PLUS' auxillary police were immediately seen at the doors of the hall following the walkout by shareholders in protest.
Senior independent non-executive director Tan Sri K. Ravindran, who chaired the EGM, denied there were procedural irregularities as claimed by minority shareholders.
“We did everything within the legal ambit of whatever we had to do,” he said.
The toll operator has called for the EGM to table a takeover proposal from UEM-EPF for RM23bil, or RM4.60 per share.
The EGM, which lasted about four hours, was attended by some 800 people. The meeting took a short break after the “ruckus” and resumed shortly to vote for the remaining resolution. Institutional shareholders were present either physically or by proxies.
Amran Ariffin, 36, who has 45,000 PLUS shares, said the chairman of the EGM had refused to record a minority vote by a show of hands despite the fact that the deal would very likely go through on majority shareholder support.
“They don't even want to play fair. That is the contention right now. Even if that (show of hands) won't affect the final outcome, they don't even want to follow the procedure. That is embarrassing,” he told reporters.
“We were denied a moral victory. The chairman said 96% of the proxy voters have already voted in favour of the proposal so we couldn't have changed anything.”
He said PLUS had been paying shareholders a consistent level of dividends, and likened the takeover deal to a “forced marriage”.
Amran said the chairman had called for a show of hands to vote on a proposed takeover by UEM-EPF, but a demand for a poll vote from the floor cut the counting process short, which means there is no official tally of dissenting votes.
Ravindran acknowledged that there was a show of hands but had not disrupted the meeting. “There were two shareholders who wanted to have a poll instead. I am duty bound to acknowledge the shareholders.”
“We have to give the proper rights to all the shareholders who own the floor,” he added.
Ravindran wanted to clarify that acceptance of the offer should not be seen as selling off the company.
“The company is not for sale but when somebody makes an offer, we can't independently just keep it aside and say we don't know anything about it,” he said.
He stressed that the offer had only been endorsed by independent directors as a credible offer after advice from independent advisors, including AmInvestment Bank Bhd and Goldman Sachs.
PLUS' major shareholders UEM, its parent Khazanah, and EPF (who are also the offerors in the deal) are abstaining from voting at the EGM.
Khazanah, UEM and EPF hold a combined 67.7% stake. EPF holds a 12.3% stake in PLUS while UEM Group, together with its parent Khazanah, holds 55.4%.
Based on shareholding spread, some 1.55 billion shares, or 31% stake, are eligible to vote on the takeover offer by UEM-EPF. However, only 1.06 billion or 21% of the total PLUS shares voted at the meeting. Of the 21%, 99% were for the deal.
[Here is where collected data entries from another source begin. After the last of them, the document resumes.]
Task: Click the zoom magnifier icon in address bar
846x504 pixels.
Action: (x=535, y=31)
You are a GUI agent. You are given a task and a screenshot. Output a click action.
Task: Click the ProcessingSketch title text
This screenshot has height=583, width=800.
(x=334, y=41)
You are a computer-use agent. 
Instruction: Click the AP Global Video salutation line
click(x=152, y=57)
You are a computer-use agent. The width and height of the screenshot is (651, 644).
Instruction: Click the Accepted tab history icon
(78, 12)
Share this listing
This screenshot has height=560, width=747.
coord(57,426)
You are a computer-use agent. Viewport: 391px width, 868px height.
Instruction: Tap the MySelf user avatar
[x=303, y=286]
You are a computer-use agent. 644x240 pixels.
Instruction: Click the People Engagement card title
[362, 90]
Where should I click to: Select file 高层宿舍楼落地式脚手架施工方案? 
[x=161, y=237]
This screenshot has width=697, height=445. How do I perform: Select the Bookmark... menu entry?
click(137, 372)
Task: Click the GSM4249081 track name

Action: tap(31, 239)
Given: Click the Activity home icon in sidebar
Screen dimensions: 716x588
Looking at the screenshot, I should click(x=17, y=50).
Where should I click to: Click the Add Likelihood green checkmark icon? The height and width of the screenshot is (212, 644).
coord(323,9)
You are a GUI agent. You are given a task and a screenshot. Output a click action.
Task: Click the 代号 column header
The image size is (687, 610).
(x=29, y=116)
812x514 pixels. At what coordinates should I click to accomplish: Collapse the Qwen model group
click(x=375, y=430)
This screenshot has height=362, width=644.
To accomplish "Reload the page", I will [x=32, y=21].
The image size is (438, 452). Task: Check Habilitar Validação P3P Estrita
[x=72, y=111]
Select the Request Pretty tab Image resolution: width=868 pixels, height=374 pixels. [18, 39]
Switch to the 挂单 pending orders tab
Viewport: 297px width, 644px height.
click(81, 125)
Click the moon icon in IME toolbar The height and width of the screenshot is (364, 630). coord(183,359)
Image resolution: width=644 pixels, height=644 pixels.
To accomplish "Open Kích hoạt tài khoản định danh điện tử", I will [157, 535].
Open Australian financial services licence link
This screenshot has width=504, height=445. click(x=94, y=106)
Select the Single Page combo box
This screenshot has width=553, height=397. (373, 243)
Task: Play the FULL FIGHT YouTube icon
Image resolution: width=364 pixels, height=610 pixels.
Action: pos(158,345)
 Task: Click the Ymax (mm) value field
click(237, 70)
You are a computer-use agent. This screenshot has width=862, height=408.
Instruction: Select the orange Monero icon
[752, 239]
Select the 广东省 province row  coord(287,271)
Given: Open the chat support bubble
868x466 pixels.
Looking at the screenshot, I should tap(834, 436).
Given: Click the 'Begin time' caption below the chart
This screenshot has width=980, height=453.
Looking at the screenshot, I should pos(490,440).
“We are targeting for the payment to the entitled shareholders in early September and delisting (on Bursa Malaysia) by end-September,” PLUS chairman Tan Sri Mohd Sheriff Mohd Kassim said.
“We are quite confident that we have followed the correct procedures,” he said, when asked to comment after some disgruntled shareholders walked out of the EGM.
Minority Shareholder Watchdog Group (MSWG) CEO Rita Benoy Bushon said that during the EGM, the minority shareholders requested that the voting be carried out by show of hands and the board agreed to this request even though there was already a request for a poll vote by two shareholders.
The request for the poll vote was then withdrawn by the said shareholders. Subsequently, when the process of counting of votes by show of hands for the resolution on the proposed disposal was in progress, another two shareholders requested for voting by poll.
“The observation by MSWG was that the voting by hands was not in favour of the proposed disposal,” she said.
Rita said the chairman of the meeting acknowledged the request for a subsequent poll vote, resulting in the minority shareholders expressing their displeasure on the non-completion of the counting of votes by hands and staged a walk-out.
“The chairman explained that his acknowledgment for such a poll request was in accordance with the Memorandum and Articles of Association of the company.
“The resolution on the proposed disposal was carried by way of poll with 99% voting for the resolution,” she said.